The sexism and misogyny we experience in academia and in the world at large crushes the psyche of women. These mixed messages fracture our spirits and we feel torn, between our careers and family lives. It’s important to recognize not all women want to be mothers, but for those of us who do our choices our constrained by the constant threat and expectation that we not become mothers. In very real ways, our full humanity is denied as our value is placed in our ideas. The lives and loves we leave off campus have no value to the institution and academic culture forces us to divorce ourselves from family life on campus.

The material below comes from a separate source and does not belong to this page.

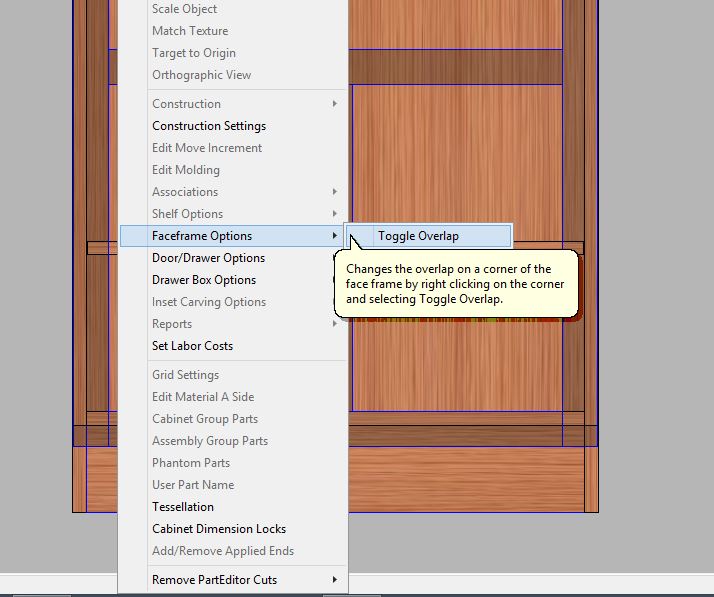The image size is (714, 597).
Task: Choose Match Texture in the menu
Action: coord(190,31)
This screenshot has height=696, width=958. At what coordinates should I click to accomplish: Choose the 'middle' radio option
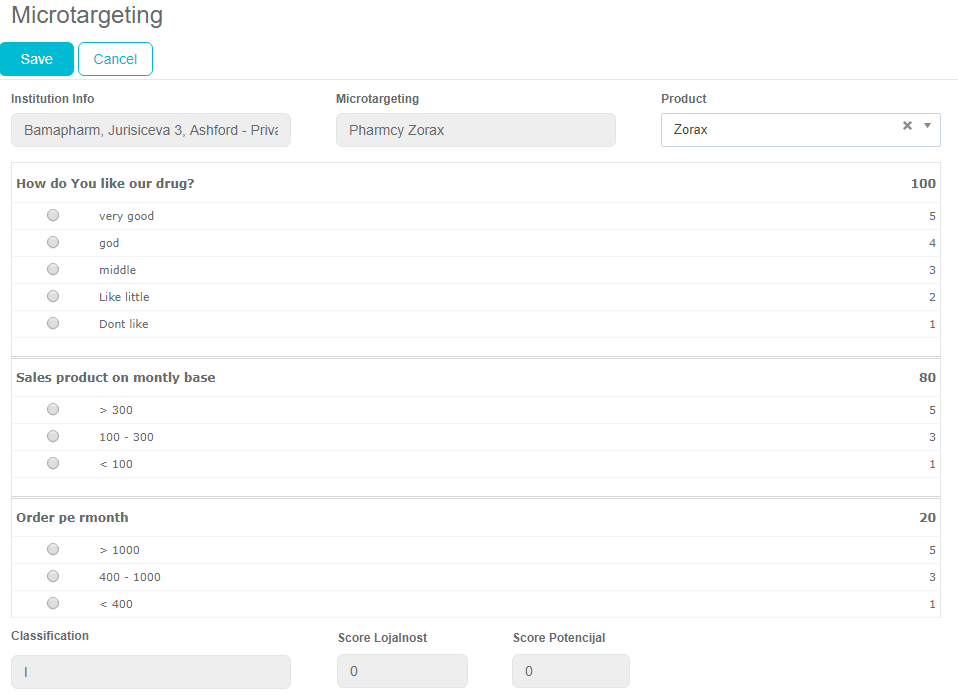[x=53, y=270]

What I’ve found to be true is that, it is possible to be a mother in the academy but it’s very hard because the institution pushes us out by not providing us with accessible child care options and wait lists that last multiple years. What are we, the workers and the students of these institutions, supposed to do with our children? As working class mothers of color, how can we work and study in peace when we are unable to secure quality care for our children. This is how mothers are systematically pushed out of the university. It’s not because we can’t mother and be scholars, it’s because the university won’t let us.
There’s also the visual violence of realizing that there is no place on campus for you to exist as a mother. In not providing the adequate number of lactation rooms within a 5 minute walk or providing changing tables in bathrooms, mothers and children are effectively written out of public space. This is the biggest obstacle to mothers in the academy and in public space that seldom is addressed. By design, lactation rooms are no where to be found on campus. This coupled with a year or more wait lists for access to childcare and no maternity leave created a perfect system to push mothers out of the academy. The space, the policies, our professors, and colleagues all work together to create a culture that is violent towards mothers and reinforces the message that we do not belong at universities and women must chose between those two lives.
It is possible to be a mother in the academy, but it is an environment that is unwelcoming and hostile towards mothers and families and is set up from the very beginning for you to fail. We are blamed for the obstacles we face, because we shouldn’t have gotten pregnant in the first place, why didn’t we wait? As a Latina, I see the violence mothers experience at school as the colonial legacy the university is rooted in that constrains women’s lives, punishes motherhood, and polices our reproductive agency, delimiting our right to have sovereignty over our bodies. The obsession with controlling women’s reproductive abilities, can be seen in other historical struggles where Latinas and communities of color were victims of forced sterilization. As women of color our ability to parent and mother is constantly undermined and under assault at the university. As mothers of color our sexuality and reproductive rights are under hyper vigilance, we are told we cannot have children in high school, as undergrads, in graduate school, so when??? By the time we graduate, many of us are in early to mid thirties and the job application process begins, where again we are discouraged from having children because the demands to publish are incompatible with having babies and securing tenure track jobs.
It is the same struggle in public space. It is rare to find lactation rooms and changing tables in bathrooms in most public spaces. While our society has required most mothers to work to make ends meet for many decades, the built environment continues to reinforce the message that mothers do not belong in public space. Therefore, it is up to us to make visible the invisible. We have to liberate ourselves and mothers in the public square and in our university campuses. If we don’t make our realities visible, we will continue to be ignored. If a store doesn’t provide a changing table, maybe it’s time to start changing those diapers on the cashiers counter instead of crouching over in the car all the time! I’m only half joking. Maybe instead of covering up, hiding in cars, and bathrooms we should just start nursing or pumping in public in full view of whomever. There will be snickers, but continuing to hide and staying silent hasn’t helped us get any closer to having our needs as mothers on campus and in public space heard. We need to demand greater access to affordable quality child care for all mothers and mothers on campus.
I know that this is a lot to take on, but it’s time to start organizing, taking direct actions, and voicing our dissent. For now, Breast feeding in public is my resistance. Cheers to breastfeeding everywhere and not giving a damn! You WILL NOT keep me trapped in cars and bathrooms any longer!! Breast milk is not the same as shit and piss, thank you very much!!! I’m breaking free!! I’m not hiding anymore. I’m a mother, a daughter, sister, a wife, a scholar, and activist, and all of those parts of me will see the light and exist wholly and visibly to all.